Generative AI - EoY
Earlier this year, my team released a Generative AI chatbot for business, focused on productivity acceleration by streamlining common tasks. I documented the design and development process through a series of blog posts (links below).
- OpenAI ChatGPT
- AI - Rise of the Machines
- Generative AI for Business
- Prompt Engineering
- Generative AI for Business - Update
- Generative AI - Embeddings
- Generative AI - Context
- Integrated Generative AI
- Generative AI - Enhancements
As we close the year, I thought I would take a moment to reflect on our progress.
As a reminder, the Generative AI chatbot for business was designed and built by two engineers (working part-time) and released to our business (7000 viable users) in June 2023.
The high-level diagram below highlights the architecture, which is multi-cloud (Microsoft Azure and Google Cloud Platform) by design. It includes a responsive front-end and custom middleware, with each service being loosely coupled and ephemeral, maximising flexibility and cost efficiency.
The entire application is managed as Terraform, meaning it is cloud-agnostic and can be deployed “as-code”. The only exception is the language models, which are cloud-specific (e.g., Azure OpenAI Service, Google Vertex AI, etc.)
Regarding features, the list below outlines the current state.
- Azure AD Authentication (SSO/FIDO2/MFA Compatible)
- User Authorisation
- Secure/Hardended Codebase and Environments (Azure and GCP)
- Logging and Application Monitoring
- Cost Monitoring
- Responsive User Interface and Middleware API
- Ephemeral Services
- Infrastructure-as-Code (Hashicorp Terraform)
- Multiple Models (GPT-3.5, GPT-4, GPT-4 32k, GPT-4-Turbo, PaLM2, Imagen 2)
- Maximum 128K Token Limit
- Multimodal (Text and Images)
- User Context Caching
- Obfuscated User Usage Data
- Plain Text Import/Export
- File Upload
- Custom Personas
- Custom Persona Creation Wizard
- Custom Persona Marketplace
- Context Ingestion (Business Data)
- Dashboard (Usage, Return on Investment)
Note: PaLM2 is in the process of being migrated to the recently announced Google Gemini Pro and Ultra.
Highlights include the controls that ensure security, privacy, and compliance, alongside the custom persona capability, which allows anyone to create their own Generative AI chatbot, primed for a specific use case, with pre-defined context. This feature is similar to what OpenAI recently announced, called GPTs.
In addition, the decoupled architecture allows us to add/replace/modify large language models very easily. For example, GPT-4-Turbo was made available to all users the week of release. This flexibility extends to the custom persona capability, meaning that any new large language model can be instantly used with a custom persona without any engineering intervention.
The screenshot below highlights the basic user interface, which is fully responsive, offering quick links to standard and custom personas, as well as model selection. Certain personas will default to a specific model, attempting to ensure the best user experience.
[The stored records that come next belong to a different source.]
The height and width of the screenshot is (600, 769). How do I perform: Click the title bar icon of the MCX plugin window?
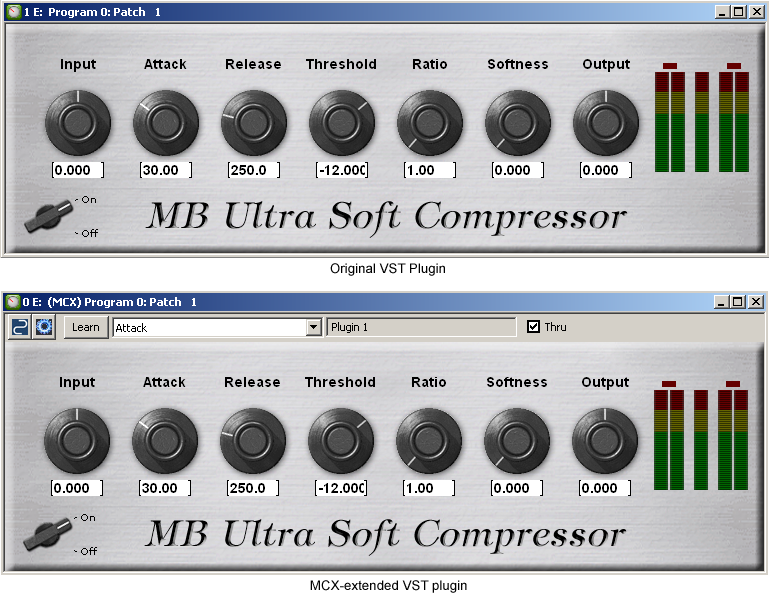(13, 302)
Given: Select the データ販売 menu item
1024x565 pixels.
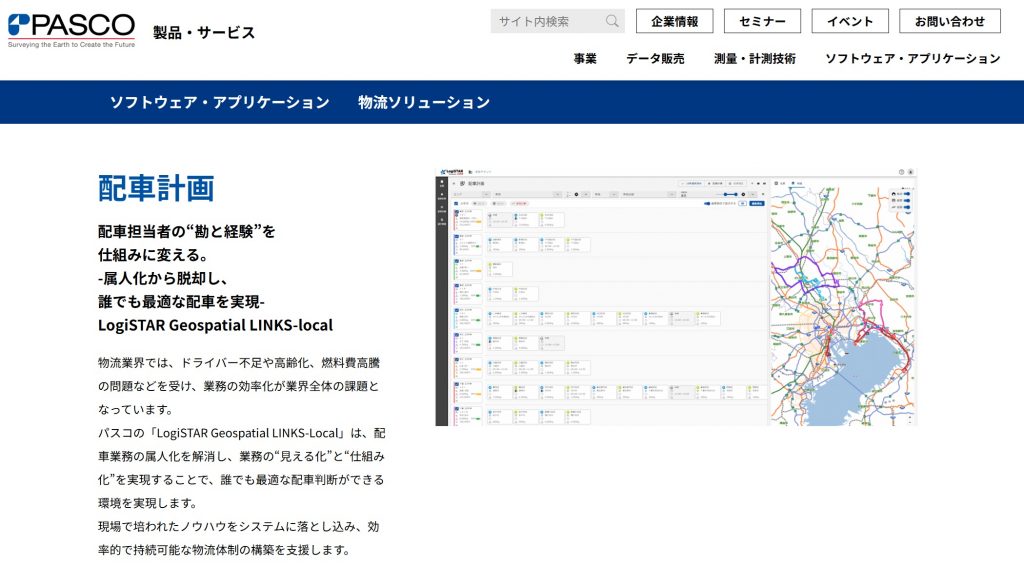Looking at the screenshot, I should tap(655, 58).
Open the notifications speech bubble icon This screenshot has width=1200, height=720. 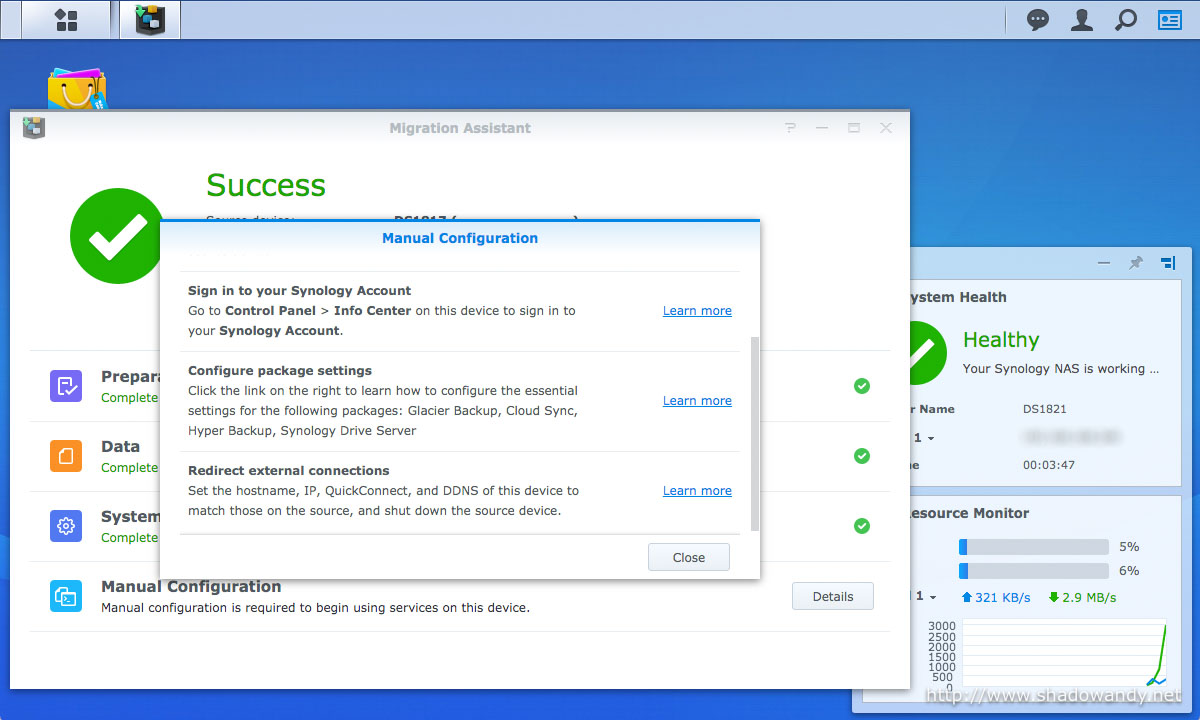point(1038,19)
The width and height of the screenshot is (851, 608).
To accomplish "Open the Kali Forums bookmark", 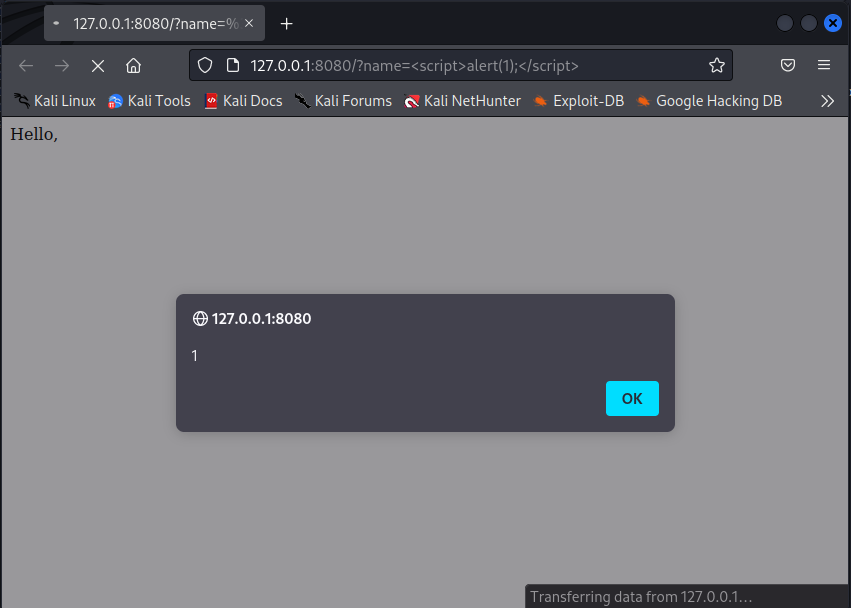I will click(x=343, y=101).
As evident, the user interface is inspired by ChatGPT, helping to reduce any requirement for training, etc.
Earlier this month, we enhanced our custom persona capability, which allows anyone to create their own Generative AI chatbot. We have seen strong adoption of this feature, with over 500 custom personas created, covering a wide range of use cases. The screenshot below highlights the creation wizard.
To ensure custom personas are discoverable and accessible, we have also implemented a marketplace (screenshot below). The creator can decide to publish their custom persona to the company, whilst also having the option to edit.
As an example, I have created a custom persona that ingests our Information Security architecture documentation. Therefore, I can simply upload any public security alert (e.g., notification, bulletin, briefing) to get a quick assessment of the risk, specific to our business. Considering I receive thousands of security updates across multiple channels, this custom persona is a great time saver.
Finally, the screenshot below is the dashboard on 15 December 2023.
Since June, we have seen 3,877 unique users access the service (55% of the viable audience), with approximately 800 to 1000 logins per day. That includes 538 custom personas active and broad usage of GPT-3.5, GPT-4, GPT-4-Turbo and Imagen 2. It will be interesting to see the Gemini Pro and/or Ultra growth in 2024.
Based on our conservative estimates, this usage has driven over 10,000 hours of time-saving, which is the equivalent of $499,144 of savings through productivity enhancements and cost avoidance.
Considering this adoption has been organic (no formal organisational change management) and the service only costs approximately $120 per month to operate (all users), I am very impressed with the return on investment.
Overall, I am very pleased with the progress we have made in 2023. I am pleased we chose to “lean in” to Generative AI and I am excited to see what additional value we can drive in 2024!